The reason they appeal to both the hard rock and alternative music crowd is that they combine hard rock elements with Downie’s very poetic, introspective lyrics. He has a gift for writing lyrics that draw you into a song. They are poetic and meaningful but sound good as well. I also think the Tragically Hip are a bit of a metaphor for Canada itself and that’s why so many of us identify with them so strongly. They’re this hardworking, unpretentious band but with an existential and artistic soul. I think Canadians can relate to that on many levels.

In 1995 the band played on Saturday Night Live and many Canadians felt they were on the cusp of an international breakthrough. Why do you think it didn’t happen for the band? 

I think one of the main reasons they are so appealing to us is that they’re known as a Canadian band. Recent commercial successes like Justin Bieber or Drake are also identified as being Canadian, but the Tragically Hip style is so particular to Canadian tastes. They are not an overtly commercial band even by Canadian standards.

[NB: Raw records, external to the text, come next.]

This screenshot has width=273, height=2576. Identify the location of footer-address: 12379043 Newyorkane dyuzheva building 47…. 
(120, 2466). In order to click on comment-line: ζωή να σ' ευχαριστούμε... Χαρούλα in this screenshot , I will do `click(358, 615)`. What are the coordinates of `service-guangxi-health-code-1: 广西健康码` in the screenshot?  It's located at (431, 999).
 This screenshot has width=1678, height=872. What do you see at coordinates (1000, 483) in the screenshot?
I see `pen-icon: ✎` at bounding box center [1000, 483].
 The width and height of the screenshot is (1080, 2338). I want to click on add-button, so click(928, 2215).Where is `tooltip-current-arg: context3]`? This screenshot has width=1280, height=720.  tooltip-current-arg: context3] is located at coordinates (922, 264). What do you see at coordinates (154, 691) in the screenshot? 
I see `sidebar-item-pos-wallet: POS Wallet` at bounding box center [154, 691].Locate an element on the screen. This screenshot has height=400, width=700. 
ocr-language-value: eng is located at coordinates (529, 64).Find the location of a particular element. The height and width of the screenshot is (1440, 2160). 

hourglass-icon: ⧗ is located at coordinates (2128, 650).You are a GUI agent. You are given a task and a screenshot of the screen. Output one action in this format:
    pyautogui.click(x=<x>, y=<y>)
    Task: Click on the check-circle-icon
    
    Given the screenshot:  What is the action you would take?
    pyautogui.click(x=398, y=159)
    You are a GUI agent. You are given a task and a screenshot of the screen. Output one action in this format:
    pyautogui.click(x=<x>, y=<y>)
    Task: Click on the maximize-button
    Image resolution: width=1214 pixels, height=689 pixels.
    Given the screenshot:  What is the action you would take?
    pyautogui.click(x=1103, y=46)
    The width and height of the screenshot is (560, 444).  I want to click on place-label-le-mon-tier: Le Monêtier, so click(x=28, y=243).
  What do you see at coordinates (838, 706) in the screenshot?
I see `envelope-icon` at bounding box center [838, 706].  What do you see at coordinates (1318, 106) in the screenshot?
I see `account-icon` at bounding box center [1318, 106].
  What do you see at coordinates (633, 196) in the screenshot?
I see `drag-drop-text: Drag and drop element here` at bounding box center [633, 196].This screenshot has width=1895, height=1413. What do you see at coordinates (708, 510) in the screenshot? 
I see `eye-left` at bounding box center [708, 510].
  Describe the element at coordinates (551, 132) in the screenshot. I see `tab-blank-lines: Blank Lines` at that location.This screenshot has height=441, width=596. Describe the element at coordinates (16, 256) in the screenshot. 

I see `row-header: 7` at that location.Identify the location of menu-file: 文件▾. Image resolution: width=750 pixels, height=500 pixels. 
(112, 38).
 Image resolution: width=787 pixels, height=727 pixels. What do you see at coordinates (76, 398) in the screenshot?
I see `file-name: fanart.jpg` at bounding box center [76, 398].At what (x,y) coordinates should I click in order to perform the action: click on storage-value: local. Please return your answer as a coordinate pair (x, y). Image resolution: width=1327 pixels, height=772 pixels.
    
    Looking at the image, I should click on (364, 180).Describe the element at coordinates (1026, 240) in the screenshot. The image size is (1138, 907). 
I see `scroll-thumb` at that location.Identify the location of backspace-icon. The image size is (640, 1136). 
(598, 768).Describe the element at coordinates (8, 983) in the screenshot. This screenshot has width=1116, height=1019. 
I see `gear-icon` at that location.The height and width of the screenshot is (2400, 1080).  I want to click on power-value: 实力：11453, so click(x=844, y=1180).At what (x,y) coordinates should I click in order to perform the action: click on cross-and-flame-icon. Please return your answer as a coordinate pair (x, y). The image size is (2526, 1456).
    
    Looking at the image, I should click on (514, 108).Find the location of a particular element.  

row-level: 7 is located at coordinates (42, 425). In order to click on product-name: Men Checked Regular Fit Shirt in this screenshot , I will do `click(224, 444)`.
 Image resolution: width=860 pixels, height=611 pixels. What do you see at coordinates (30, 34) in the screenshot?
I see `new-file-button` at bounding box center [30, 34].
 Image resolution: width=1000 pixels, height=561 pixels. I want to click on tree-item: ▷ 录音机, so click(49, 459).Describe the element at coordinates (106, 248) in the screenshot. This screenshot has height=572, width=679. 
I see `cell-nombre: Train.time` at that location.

Musically they are very interesting and very good, but the lyrics are not mainstream at all. They don’t have a lot of sing-a-long choruses that easily lend themselves to radio play. Their sound is also somewhat quirky and hard to pin point. So they don’t have a homogeneous commercial sound that was going to conquer an American market. They are big and successful here nationally, but that success has been bred in Canada, and there’s absolutely nothing wrong with that at all.

One criticism of the band is that maybe they’re undeserving of their popularity in Canada because they haven’t broken through internationally or that they’ve benefitted from Canadian content rules. Is this fair?

We can never really know if their success had anything to do with Canadian content laws. I think it’s ridiculous to believe that just because they haven’t been as popular in the US or elsewhere that they aren’t good, or even great. That just plays into an old stereotype of Canada being second rate. I think certainly as a country we’ve matured culturally and left those ideas in the past. Just because the Tragically Hip didn’t achieve massive commercial success internationally doesn’t mean they aren’t a great band. Even the Sex Pistols or the Ramones didn’t achieve that level of commercial success. International commercial success is just one marker of success and certainly not a definitive marker of greatness. After all, how many paintings did Van Gogh sell in his lifetime?

How would you sum up their influence on Canadian culture and music?

I think they will be immortalized as one of Canada’s greatest bands. I also think they’ve had a huge musical influence in Canada. You can hear traces of their sound in Matthew Good, 54-40, Sloan, Sam Roberts and more recently Sarah Harmer and Tegan and Sara. It’s not necessarily overt, but I think there are traces of the Tragically Hip sound and style that will remain.

Ultimately, I think it will be about their music. Some of their songs will be timeless because they don’t pander to a commercial formula, so they won’t sound as dated as some other pop bands. If you listen to “Bobcaygeon” you will probably still find it a moving song 30 years from now. If anything I think their legacy will only grow.